Thread: benchmarking?

  1. #1
    Registered User
    Join Date
    Jan 2008
    Posts
    69

    benchmarking?

    I'm interested in doing some benchmarking, but am new to the concept of doing so. Any pointers? What do you guys use to measure the running time of your algorithms/functions in C? Do you use tools?

  2. #2
    Woof, woof! zacs7's Avatar
    Join Date
    Mar 2007
    Location
    Australia
    Posts
    3,459
    I'm certainly no expert on the matter,

    However, I will put my 2 cents in on how I do it (I only really need an approximation).

    On Linux I use time to measure the running time of my program (usually I 'benchmark' algorithms in one program by themselves -- eliminates the need for 'internal timing'). Otherwise I'd use time() or some more accurate time function like setitimer(). However you should be aware of caching, for example if you time an application once, and then do it again the 2nd time is probably going to be quicker because it's cached.

    I'm sure someone will reinforce what I've said, or shoot it out of the sky

  3. #3
    Kernel hacker
    Join Date
    Jul 2007
    Location
    Farncombe, Surrey, England
    Posts
    15,677
    The simple question leads to a long answer

    Benchmarking and performance improvement is an iterative process, you have to go through the same steps many times.

    The first thing to consider is:
    * What are you trying to achieve?
    Is the goal to improve the performance of your code, or something you can give to customers to measure the performance of their systems? The quality of the benchmark product would depend on the chosen goal.

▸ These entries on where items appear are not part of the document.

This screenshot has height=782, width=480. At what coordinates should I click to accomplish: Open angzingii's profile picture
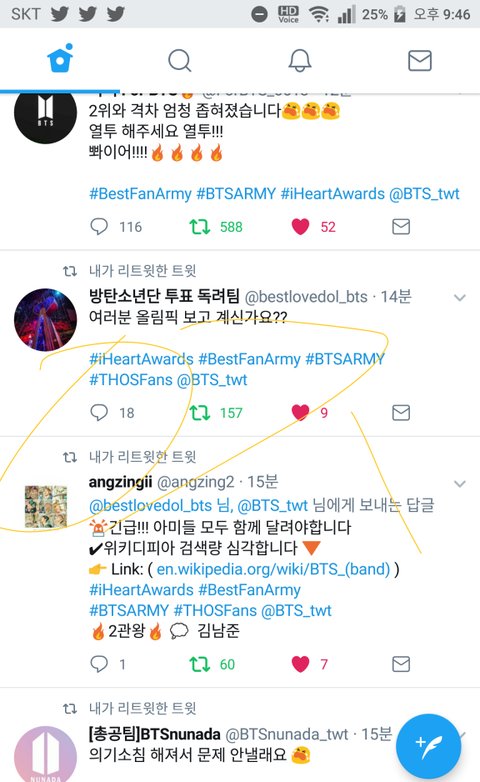coord(46,506)
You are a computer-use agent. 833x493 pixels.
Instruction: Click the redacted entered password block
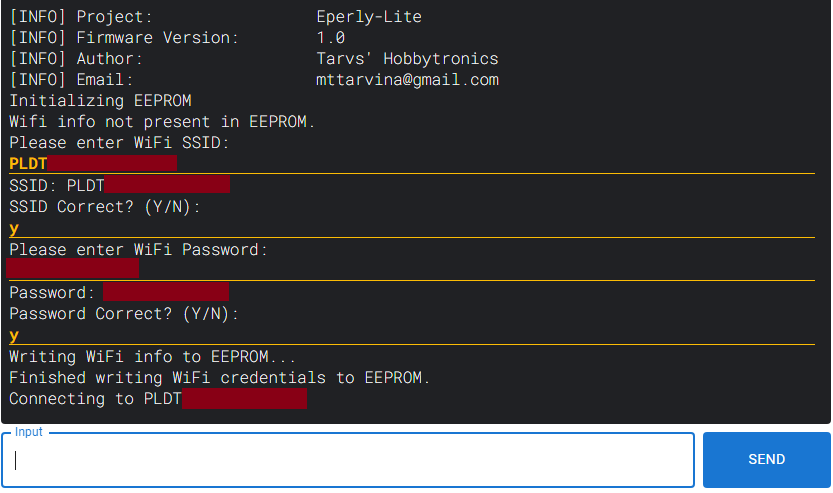click(73, 268)
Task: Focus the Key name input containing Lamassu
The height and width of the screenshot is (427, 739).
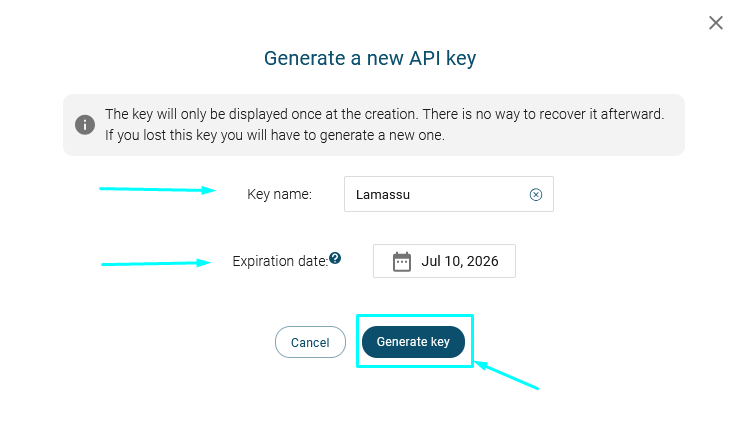Action: 449,194
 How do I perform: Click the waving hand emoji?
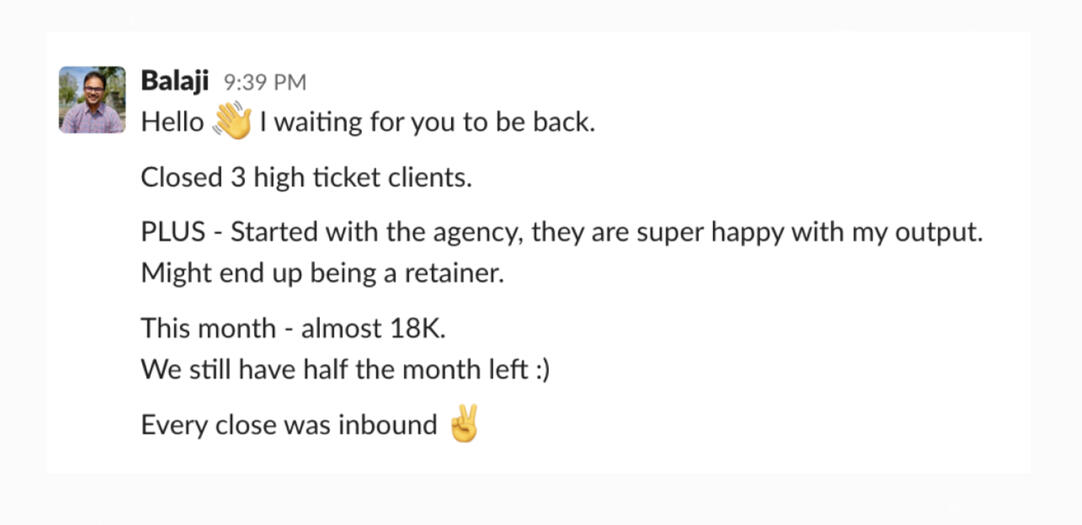pos(232,123)
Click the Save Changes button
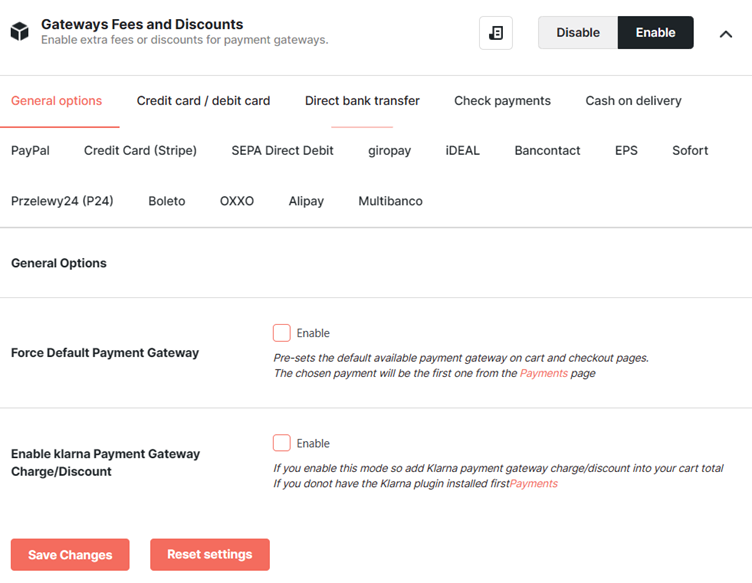 pyautogui.click(x=70, y=555)
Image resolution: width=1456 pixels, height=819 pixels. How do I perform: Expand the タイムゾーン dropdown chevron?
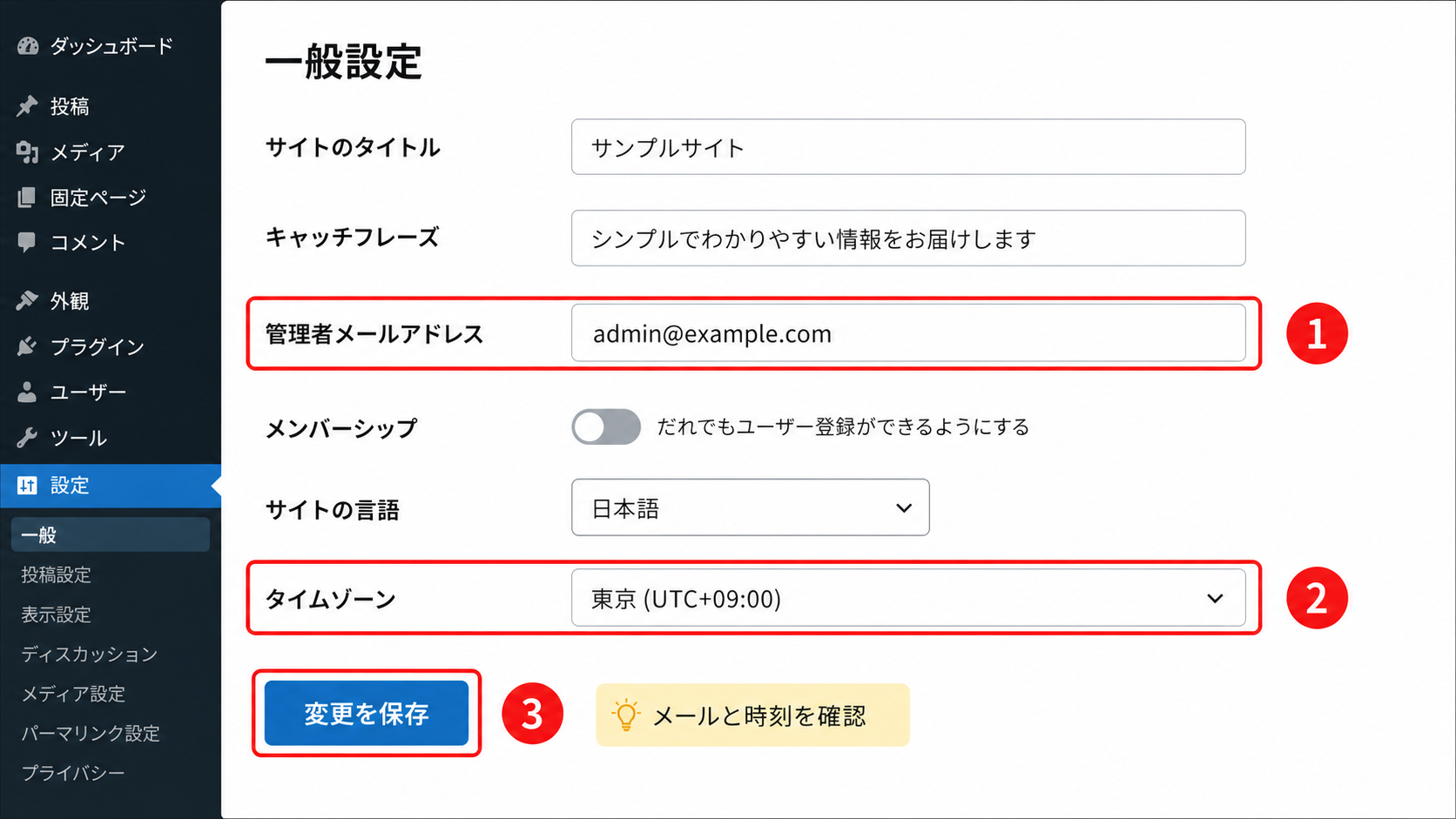(1215, 599)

    * Micro or macro benchmark?
    Do you want to measure the performance of the WHOLE application, or individual functions?
    There are benefits in both. In the former, you probably need some sort of script or similar to "run" the application, or a suitable "typical" input file, perhaps.
    In the latter case, you will have to write some code/script to perform specific functions (e.g. draw the same picture hundreds of times on the screen, output 100MB to a file, or whatever you want to achieve). It's also worth noting that some forms of micro-benchmarks can lead to "overoptimization" - waste of time, and sometimes also leading to overall reduction in performance, for example due to over-inlining, where some particular function gets too large, and throws out other bits of code from the cache, which harms the overall performance.

    After all, your "customers" will never run your code function by function, they will run the overall product - and that's what they require to run sufficiently fast.


    Tools:
    First of all, you need something to tell you what the current performance is. In it's simplest form, it's just a stopwatch and timing the application from start to finish. For less dependency on the finger-speed of the benchmarker, adding some code to the application to show the time taken and perhaps "loops per second" or "bytes per second" or such will help a lot.

    Once you have the "current performance data", you obviously will want to do something about it. First step is probably to make sure you have the right switches to the compiler. A debug build with no optimization can easily be 2-3x slower than a release build with full optimization. For large apps, it's also worth considering "Optimize for size" instead of "optimise for speed" - but measure on YOUR application, because there is no set rule here. Note also that once you have changed the code sufficiently, a different compiler option may turn out to be the best, compared to the first step.

    During my experiments to improve things, I use Excel to record what I've done, what the result was and compare improvements.

    The second step is to figure out where the code is spending time. Here is where a profiler comes in. There are two basic kinds:
    1. Sampling profiler.
    Interrupts in the system are instrumented to record where in the code it was currently executing when the interrupt was taken. Given sufficient runtime of the application, you should get a pretty good idea of where the app spent it's time. Vtune, CodeAnalyst and oprofile are tools in this range, as well as "writing your own" if you have an embedded system.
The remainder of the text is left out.